* _TUJUAN_: Cetak ulang bagian teks tentang para praktisi ekonomi syariah, dimulai dari "Sejarah perjalanan umat" dan terus sampai "dan lain sebagainya.", tanpa mengubah satu kata pun.

* _TEKS BACAAN_:
· · · · ·
04 September 2011

Mengkritisi Para Praktisi Ekonomi Syariah (Seri 1)

Alhamdulillah, shalawat dan salam semoga
senantiasa dimpahkan kepada Nabi Muhammad,
keluarga dan sahabatnya.
Bersama berjalannya waktu, kesadaran umat
Islam akan pentingnya kembali kepada
pangkuan agama mereka semakin terasa kuat
dan membulat. Demikianlah dinamika kehidupan
umat Islam sepanjang sejarah. Pasang surut ini
selaras dengan pasang surut iman dan
ketakwaan mereka.
Sebagaimana yang Anda rasakan, dalam
beberapa kesempatan dan keadaan, Anda
merasakan iman Anda bertambah, dan di lain
kesempatan, Anda merasa iman Anda menurun
dan mungkin juga loyo.
ﻋﻦ ﻋﺒﺪ ﺍﻟﻠﻪ ﺑﻦ ﻋﻤﺮﻭ ﺑﻦ ﺍﻟﻌﺎﺹ ﺭﺿﻲ ﺍﻟﻠﻪ
ﻋﻨﻬﻤﺎ ﻗﺎﻝ : ﻗﺎﻝ ﺭﺳﻮﻝ ﺍﻟﻠﻪ ﺻﻠﻰ ﺍﻟﻠﻪ ﻋﻠﻴﻪ
ﻭﺳﻠﻢ : )ﺇﻥ ﺍﻹﻳﻤﺎﻥ ﻟﻴﺨﻠﻖ ﻓﻰ ﺟﻮﻑ ﺃﺣﺪﻛﻢ ﻛﻤﺎ
ﻳﺨﻠﻖ ﺍﻟﺜﻮﺏ ﺍﻟﺨﻠﻖ ﻓﺎﺳﺄﻟﻮﺍ ﺍﻟﻠﻪ ﺃﻥ ﻳﺠﺪﺩ
ﺍﻹﻳﻤﺎﻥ ﻓﻰ ﻗﻠﻮﺑﻜﻢ( .ﺭﻭﺍﻩ ﺍﻟﻄﺒﺮﺍﻧﻲ ﻭﺍﻟﺤﺎﻛﻢ
Sahabat Abdullah bin Amer bin Al-'Ash –
semoga Allah meridhai keduanya-,
mengisahkan, Rasulullah shallallahu 'alaihi wa
sallam bersabda, "Sungguh, iman itu dapat
usang sebagaimana pakaian dapat menjadi
usang. Karenanya mohonlah selalu kepada Allah
agar memperbaharui iman yang ada dalam
jiwamu." Riwayat Ath-Thabrani dan Al-Hakim.
Sejarah perjalanan umat Islam di negeri kita
adalah salah satu buktinya. Seruan untuk
menjadikan syariat Islam sebagai asas
kehidupan dalam segala aspeknya terus
bergemuruh dan menguat. Tidak heran bila saat
ini segala yang berembel-embel islam atau
syariat diminati dan bahkan laku dijual ke
masyarakat. Dimulai dari partai Islam, sekolah
Islam, dan lain sebagainya.
· · · · ·
* _MATERI YANG DISEDIAKAN_:
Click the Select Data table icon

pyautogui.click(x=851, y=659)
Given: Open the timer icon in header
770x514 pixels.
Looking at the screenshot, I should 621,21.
· · · · ·
* _PENYELESAIAN LENGKAP_:
Sejarah perjalanan umat Islam di negeri kita
adalah salah satu buktinya. Seruan untuk
menjadikan syariat Islam sebagai asas
kehidupan dalam segala aspeknya terus
bergemuruh dan menguat. Tidak heran bila saat
ini segala yang berembel-embel islam atau
syariat diminati dan bahkan laku dijual ke
masyarakat. Dimulai dari partai Islam, sekolah
Islam, dan lain sebagainya.